Search papers, labs, and topics across Lattice.
TabKD is introduced, a data-free knowledge distillation method for tabular data that addresses the limitations of existing methods by explicitly modeling feature interactions. It learns adaptive feature bins aligned with teacher decision boundaries and generates synthetic queries to maximize pairwise interaction coverage. Experiments on benchmark datasets demonstrate that TabKD achieves superior student-teacher agreement compared to state-of-the-art baselines, and that interaction coverage strongly correlates with distillation quality.
TabKD achieves state-of-the-art data-free knowledge distillation for tabular data by generating synthetic data that maximizes interaction diversity, a critical factor previously overlooked.
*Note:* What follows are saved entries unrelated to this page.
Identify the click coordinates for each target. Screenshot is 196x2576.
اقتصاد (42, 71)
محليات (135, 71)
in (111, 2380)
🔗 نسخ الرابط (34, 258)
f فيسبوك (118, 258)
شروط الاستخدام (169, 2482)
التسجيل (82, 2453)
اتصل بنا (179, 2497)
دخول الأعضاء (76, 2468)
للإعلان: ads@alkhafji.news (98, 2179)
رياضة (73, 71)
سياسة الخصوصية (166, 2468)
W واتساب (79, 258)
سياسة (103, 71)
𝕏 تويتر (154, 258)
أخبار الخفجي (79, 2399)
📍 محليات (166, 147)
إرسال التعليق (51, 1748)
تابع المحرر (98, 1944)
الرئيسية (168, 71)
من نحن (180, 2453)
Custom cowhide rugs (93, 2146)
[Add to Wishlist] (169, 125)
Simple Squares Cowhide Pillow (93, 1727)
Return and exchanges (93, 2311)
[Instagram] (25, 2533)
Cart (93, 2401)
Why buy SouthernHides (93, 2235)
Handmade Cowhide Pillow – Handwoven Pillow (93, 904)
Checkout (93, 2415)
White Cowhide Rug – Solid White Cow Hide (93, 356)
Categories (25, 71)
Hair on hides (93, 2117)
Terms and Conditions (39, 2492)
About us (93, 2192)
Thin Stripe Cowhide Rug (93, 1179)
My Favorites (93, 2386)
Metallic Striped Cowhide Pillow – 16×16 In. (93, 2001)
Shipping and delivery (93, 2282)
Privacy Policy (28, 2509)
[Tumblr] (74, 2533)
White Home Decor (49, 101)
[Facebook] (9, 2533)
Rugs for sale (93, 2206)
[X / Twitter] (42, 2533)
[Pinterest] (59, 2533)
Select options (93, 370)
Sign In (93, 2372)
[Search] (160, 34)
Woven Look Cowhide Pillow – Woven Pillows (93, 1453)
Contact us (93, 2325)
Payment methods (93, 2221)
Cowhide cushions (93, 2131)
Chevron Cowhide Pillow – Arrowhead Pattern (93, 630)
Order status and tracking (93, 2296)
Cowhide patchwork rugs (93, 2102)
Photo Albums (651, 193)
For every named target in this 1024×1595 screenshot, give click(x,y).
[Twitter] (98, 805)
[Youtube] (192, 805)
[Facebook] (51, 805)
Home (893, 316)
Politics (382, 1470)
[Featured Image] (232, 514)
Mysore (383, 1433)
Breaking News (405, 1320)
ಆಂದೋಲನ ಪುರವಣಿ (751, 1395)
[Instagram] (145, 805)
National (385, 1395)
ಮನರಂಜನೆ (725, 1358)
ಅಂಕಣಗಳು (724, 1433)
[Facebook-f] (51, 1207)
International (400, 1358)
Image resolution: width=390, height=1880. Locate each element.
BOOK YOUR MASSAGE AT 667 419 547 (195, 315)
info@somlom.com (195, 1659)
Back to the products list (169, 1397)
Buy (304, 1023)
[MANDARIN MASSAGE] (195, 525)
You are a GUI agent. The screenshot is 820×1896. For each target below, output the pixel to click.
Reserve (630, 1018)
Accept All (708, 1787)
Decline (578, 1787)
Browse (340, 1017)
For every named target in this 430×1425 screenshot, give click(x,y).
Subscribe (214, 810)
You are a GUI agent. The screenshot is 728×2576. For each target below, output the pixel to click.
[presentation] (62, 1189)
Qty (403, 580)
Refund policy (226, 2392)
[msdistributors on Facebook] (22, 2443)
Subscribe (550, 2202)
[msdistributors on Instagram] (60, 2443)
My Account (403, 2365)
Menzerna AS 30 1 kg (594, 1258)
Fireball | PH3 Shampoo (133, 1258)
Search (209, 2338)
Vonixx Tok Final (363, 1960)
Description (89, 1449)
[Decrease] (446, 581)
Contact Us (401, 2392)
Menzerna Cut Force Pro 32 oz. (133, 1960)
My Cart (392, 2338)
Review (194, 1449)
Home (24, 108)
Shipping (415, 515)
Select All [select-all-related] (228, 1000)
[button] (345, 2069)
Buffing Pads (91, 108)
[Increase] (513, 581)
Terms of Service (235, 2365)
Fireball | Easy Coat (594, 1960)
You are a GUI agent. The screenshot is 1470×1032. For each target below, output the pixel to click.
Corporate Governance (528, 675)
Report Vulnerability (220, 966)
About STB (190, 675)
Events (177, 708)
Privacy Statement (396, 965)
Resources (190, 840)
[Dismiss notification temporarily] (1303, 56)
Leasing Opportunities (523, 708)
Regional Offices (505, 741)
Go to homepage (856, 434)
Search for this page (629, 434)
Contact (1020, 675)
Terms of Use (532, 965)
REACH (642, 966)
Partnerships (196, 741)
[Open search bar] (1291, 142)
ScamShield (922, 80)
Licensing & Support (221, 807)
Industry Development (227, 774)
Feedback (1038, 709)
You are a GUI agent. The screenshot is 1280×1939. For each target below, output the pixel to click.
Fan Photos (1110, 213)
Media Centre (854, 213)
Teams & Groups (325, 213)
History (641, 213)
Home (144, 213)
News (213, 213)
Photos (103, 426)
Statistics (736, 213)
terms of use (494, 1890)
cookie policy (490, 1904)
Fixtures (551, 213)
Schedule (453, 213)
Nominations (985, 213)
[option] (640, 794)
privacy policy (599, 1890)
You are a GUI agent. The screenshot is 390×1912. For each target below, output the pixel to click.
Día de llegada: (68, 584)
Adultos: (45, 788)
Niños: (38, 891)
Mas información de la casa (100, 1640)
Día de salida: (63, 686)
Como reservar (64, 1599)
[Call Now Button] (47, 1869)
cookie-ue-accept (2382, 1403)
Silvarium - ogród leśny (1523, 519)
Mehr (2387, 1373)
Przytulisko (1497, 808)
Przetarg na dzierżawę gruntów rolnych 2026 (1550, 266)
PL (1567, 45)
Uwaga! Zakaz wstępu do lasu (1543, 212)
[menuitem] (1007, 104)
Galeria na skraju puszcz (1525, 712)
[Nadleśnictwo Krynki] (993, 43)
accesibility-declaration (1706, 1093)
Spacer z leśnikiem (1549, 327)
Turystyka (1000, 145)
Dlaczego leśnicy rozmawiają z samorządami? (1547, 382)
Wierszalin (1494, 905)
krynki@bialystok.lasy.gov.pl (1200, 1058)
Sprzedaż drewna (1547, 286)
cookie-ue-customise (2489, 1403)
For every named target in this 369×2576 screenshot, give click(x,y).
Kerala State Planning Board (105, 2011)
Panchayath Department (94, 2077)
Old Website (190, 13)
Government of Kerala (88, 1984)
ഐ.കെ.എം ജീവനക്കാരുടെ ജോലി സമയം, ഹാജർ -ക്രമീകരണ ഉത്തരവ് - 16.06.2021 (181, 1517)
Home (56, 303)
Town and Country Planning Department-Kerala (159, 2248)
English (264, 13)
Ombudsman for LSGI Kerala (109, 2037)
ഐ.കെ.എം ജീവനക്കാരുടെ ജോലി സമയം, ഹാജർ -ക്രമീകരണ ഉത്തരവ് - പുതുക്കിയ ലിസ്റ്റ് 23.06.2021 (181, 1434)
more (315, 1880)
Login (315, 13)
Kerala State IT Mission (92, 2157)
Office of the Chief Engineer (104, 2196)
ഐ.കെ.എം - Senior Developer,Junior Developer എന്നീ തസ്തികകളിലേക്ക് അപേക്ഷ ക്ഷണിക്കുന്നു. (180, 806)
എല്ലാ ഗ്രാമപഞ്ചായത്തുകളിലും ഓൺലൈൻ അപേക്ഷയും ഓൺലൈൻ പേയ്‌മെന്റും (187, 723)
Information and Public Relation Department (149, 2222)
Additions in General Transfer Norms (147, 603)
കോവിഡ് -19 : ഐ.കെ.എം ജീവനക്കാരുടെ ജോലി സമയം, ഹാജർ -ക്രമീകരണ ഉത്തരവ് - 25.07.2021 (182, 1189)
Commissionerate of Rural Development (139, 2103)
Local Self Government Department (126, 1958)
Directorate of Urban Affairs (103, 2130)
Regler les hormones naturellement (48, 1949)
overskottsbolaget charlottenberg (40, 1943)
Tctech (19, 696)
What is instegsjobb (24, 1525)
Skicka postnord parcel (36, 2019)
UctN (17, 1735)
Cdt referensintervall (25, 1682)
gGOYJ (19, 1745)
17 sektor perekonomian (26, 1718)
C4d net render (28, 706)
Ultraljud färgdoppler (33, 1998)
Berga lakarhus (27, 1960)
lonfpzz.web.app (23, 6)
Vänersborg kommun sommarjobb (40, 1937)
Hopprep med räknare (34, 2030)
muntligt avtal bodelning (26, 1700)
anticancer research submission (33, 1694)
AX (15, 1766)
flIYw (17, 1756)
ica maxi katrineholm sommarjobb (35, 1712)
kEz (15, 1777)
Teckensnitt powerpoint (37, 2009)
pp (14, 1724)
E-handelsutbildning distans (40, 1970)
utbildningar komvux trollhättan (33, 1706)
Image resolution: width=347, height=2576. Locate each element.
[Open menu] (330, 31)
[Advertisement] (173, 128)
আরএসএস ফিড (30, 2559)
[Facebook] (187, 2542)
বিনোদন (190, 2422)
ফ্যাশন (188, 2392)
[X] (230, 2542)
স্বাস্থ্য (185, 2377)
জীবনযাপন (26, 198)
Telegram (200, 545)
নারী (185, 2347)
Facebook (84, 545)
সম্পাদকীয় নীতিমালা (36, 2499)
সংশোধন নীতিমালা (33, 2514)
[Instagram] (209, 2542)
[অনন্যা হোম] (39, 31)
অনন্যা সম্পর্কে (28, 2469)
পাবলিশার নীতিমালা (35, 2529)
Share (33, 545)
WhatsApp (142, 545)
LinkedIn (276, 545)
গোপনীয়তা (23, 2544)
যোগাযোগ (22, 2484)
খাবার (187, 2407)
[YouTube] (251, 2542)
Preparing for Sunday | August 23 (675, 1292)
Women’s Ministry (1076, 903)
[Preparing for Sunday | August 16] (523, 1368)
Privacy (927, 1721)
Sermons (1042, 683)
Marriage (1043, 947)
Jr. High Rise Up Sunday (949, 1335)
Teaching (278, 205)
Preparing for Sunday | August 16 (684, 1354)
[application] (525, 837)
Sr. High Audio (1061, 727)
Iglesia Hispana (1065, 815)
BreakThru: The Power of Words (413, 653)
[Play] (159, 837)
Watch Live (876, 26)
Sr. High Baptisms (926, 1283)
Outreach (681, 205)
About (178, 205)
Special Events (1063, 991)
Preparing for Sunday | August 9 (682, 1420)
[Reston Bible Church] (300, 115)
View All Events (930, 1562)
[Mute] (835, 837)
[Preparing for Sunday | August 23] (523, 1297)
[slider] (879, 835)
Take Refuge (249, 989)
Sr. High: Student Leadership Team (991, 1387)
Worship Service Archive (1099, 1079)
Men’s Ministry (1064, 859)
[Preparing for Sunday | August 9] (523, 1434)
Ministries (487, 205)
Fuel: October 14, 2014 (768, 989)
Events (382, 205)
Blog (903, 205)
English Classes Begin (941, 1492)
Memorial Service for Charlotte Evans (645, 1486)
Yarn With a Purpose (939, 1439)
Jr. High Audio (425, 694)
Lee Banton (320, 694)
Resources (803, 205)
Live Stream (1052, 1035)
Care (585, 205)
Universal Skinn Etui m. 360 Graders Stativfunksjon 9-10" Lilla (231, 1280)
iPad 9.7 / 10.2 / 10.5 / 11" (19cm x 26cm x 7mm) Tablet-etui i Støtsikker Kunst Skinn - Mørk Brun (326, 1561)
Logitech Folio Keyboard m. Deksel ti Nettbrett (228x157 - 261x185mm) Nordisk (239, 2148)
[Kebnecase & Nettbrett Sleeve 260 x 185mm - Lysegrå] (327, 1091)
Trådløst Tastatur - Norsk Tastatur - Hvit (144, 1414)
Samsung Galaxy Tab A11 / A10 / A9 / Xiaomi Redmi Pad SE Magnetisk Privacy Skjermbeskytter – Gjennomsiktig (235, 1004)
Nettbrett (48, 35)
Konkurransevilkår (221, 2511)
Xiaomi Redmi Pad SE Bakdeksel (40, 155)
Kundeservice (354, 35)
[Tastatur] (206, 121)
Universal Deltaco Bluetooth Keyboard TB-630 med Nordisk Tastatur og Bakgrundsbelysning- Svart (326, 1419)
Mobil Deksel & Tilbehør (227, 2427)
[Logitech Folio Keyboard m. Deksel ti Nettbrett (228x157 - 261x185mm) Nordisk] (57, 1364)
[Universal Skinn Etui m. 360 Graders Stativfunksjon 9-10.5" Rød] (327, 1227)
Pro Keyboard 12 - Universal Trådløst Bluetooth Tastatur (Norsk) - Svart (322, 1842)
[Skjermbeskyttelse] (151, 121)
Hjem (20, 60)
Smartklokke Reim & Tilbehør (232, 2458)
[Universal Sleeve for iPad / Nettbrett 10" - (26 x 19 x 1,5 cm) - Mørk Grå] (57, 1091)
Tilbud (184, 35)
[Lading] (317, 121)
Data-free knowledge distillation enables model compression without original training data, critical for privacy-sensitive tabular domains. However, existing methods does not perform well on tabular data because they do not explicitly address feature interactions, the fundamental way tabular models encode predictive knowledge. We identify interaction diversity, systematic coverage of feature combinations, as an essential requirement for effective tabular distillation. To operationalize this insight, we propose TabKD, which learns adaptive feature bins aligned with teacher decision boundaries, then generates synthetic queries that maximize pairwise interaction coverage. Across 4 benchmark datasets and 4 teacher architectures, TabKD achieves highest student-teacher agreement in 14 out of 16 configurations, outperforming 5 state-of-the-art baselines. We further show that interaction coverage strongly correlates with distillation quality, validating our core hypothesis. Our work establishes interaction-focused exploration as a principled framework for tabular model extraction.